Aussi, c’est dans un grand élan de confiance que je m’adresse à votre Excellence, afin que vous preniez notre protection et que vous interveniez directement dans les affaires relatives au groupe de Sobron. Depuis que ce rapport a été établi, les conditions de vie n’ont guère changé, si ce n’est le retour en chambres et une liberté arrêtée à vingt mètres du balnéario par des fils barbelés, ce qui n’empêche pas que nous sommes toujours considérés comme des prisonniers de droit commun pour des fautes dont nous ne sommes pas responsables.

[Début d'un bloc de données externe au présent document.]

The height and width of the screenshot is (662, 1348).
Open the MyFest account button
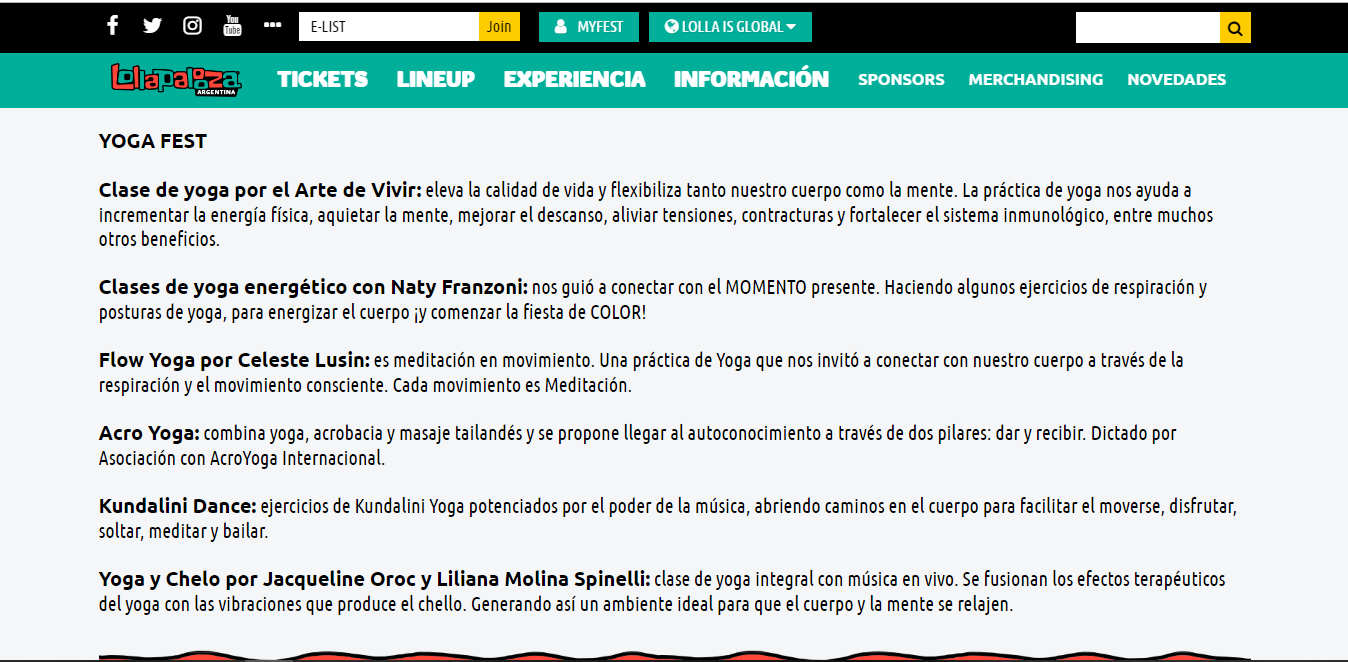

Je sais très bien qu’à Madrid le groupe de Sobron jouit d’une très mauvaise réputation, mais on ne peut se permettre de juger un groupe aussi important sur les faits et gestes de quelques mauvais individus qui – et c’est un comble – étaient déjà partis lors du départ régulier ou se sont évadés.

Signé Gaston BERTRANET

http://musee.delaresistance.free.fr/en%20ligne/bios/bertranet.html

Palestine

Il obtient un visa à l’ambassade britannique à Madrid et gagne la Palestine mandataire, où il arrive le 1er février 1944. Il y est employé par divers organismes liés aux forces armées britanniques et habite à Kiryat Bialik, dans la périphérie de Haïfa.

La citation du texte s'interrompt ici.